[Goal]
Write out all of the material below again with "Select" swapped for "Choose" and nothing else changed. Leave the pictures out.

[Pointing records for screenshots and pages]
-------------------------

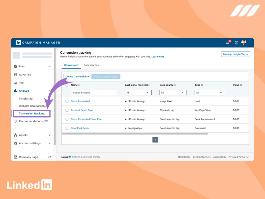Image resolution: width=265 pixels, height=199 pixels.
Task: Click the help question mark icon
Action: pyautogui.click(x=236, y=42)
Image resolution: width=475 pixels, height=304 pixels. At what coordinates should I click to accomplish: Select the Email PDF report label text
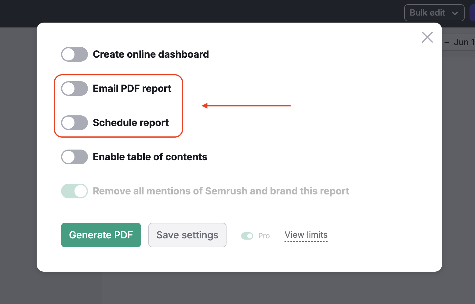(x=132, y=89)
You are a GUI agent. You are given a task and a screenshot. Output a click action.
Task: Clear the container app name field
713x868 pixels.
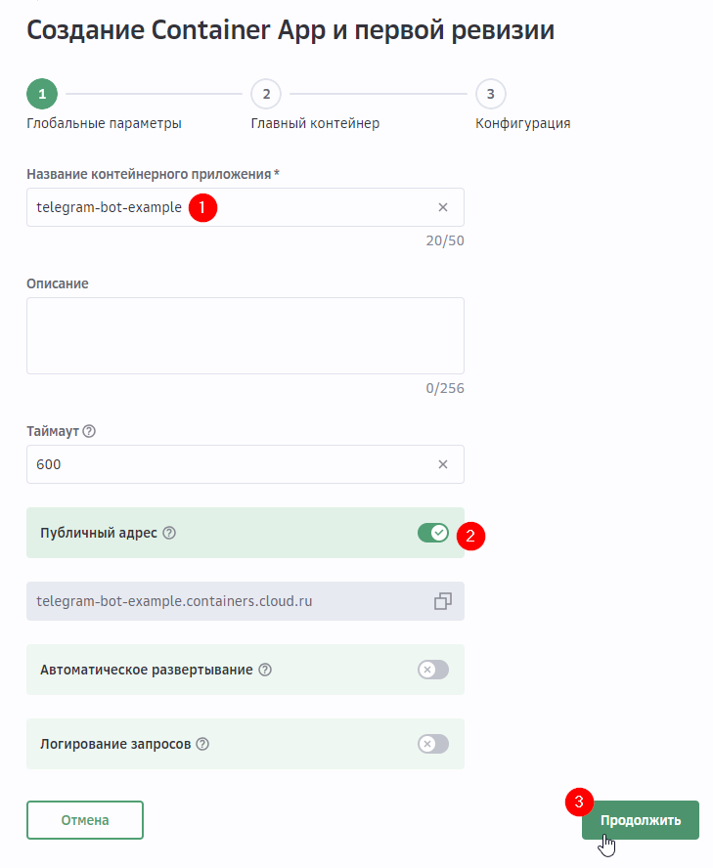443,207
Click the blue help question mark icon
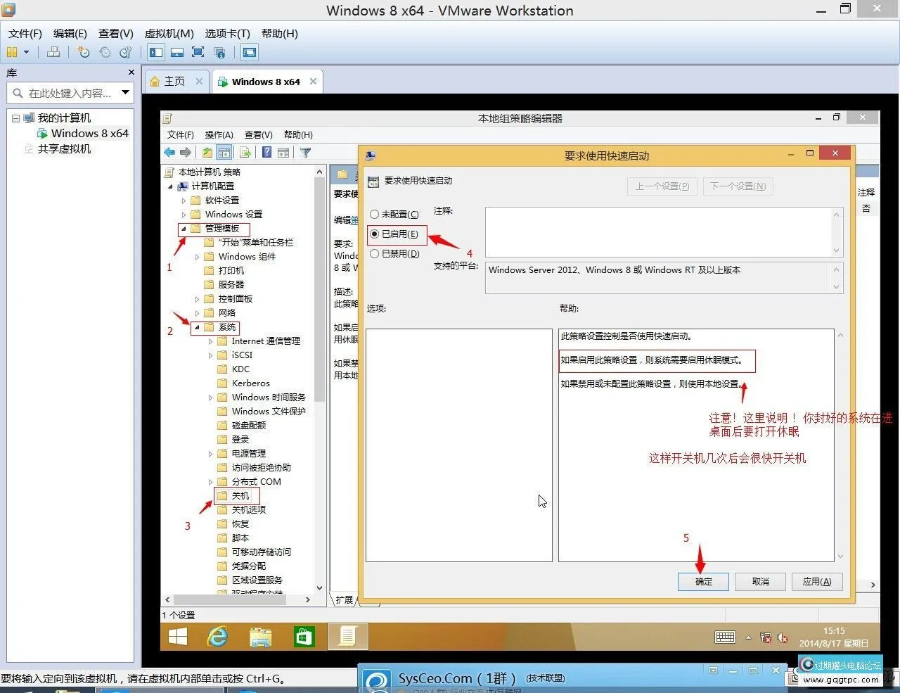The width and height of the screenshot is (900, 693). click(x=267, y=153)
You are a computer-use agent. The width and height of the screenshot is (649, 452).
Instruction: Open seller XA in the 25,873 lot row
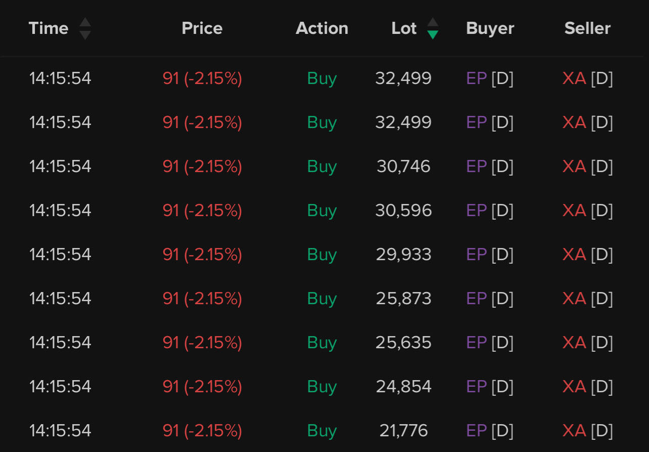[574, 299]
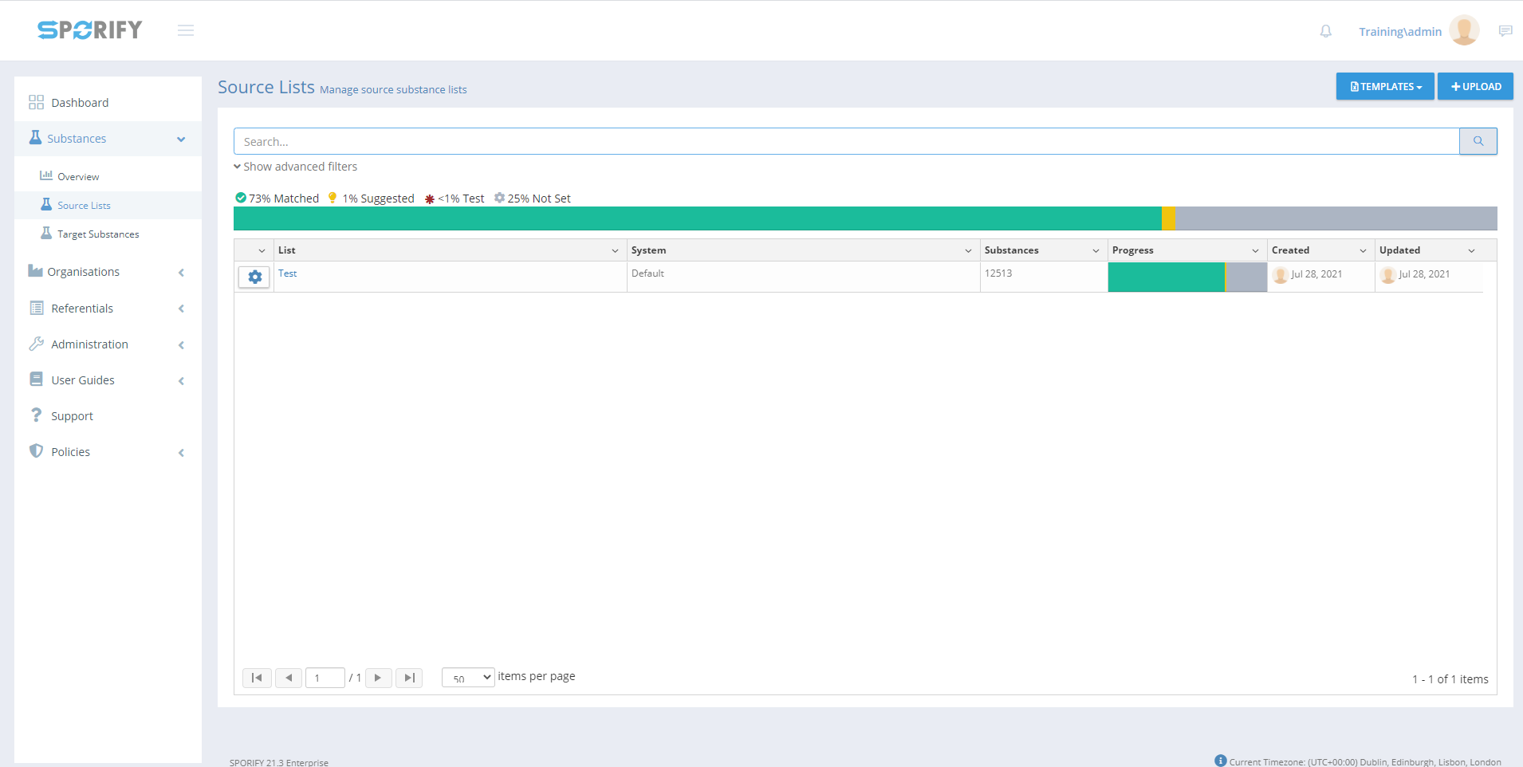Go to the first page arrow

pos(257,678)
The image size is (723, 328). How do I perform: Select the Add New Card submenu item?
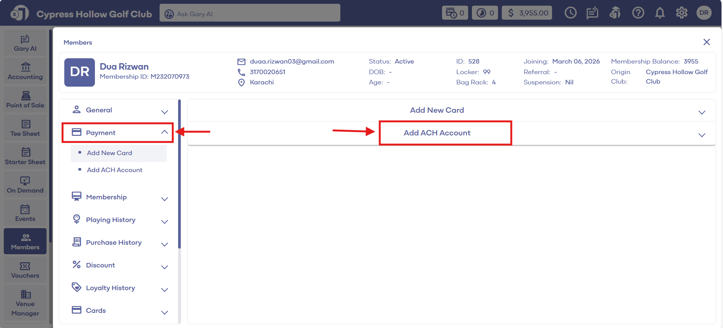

-------------------------

[Result of the task]
Image resolution: width=265 pixels, height=199 pixels.
Task: Click the help question mark icon
Action: pyautogui.click(x=236, y=42)
Image resolution: width=475 pixels, height=304 pixels. At what coordinates should I click to accomplish: Choose the Email PDF report label text
(x=132, y=89)
You are a GUI agent. You are given a task and a screenshot. Output a click action.
Task: Clear the container app name field
713x868 pixels.
443,207
Click the blue help question mark icon
The width and height of the screenshot is (900, 693). click(x=267, y=153)
You are a computer-use agent. The width and height of the screenshot is (649, 452).
Instruction: Open seller XA in the 25,873 lot row
[574, 299]
Go to the first page arrow

pos(257,678)
The image size is (723, 328). How do I perform: Choose the Add New Card submenu item?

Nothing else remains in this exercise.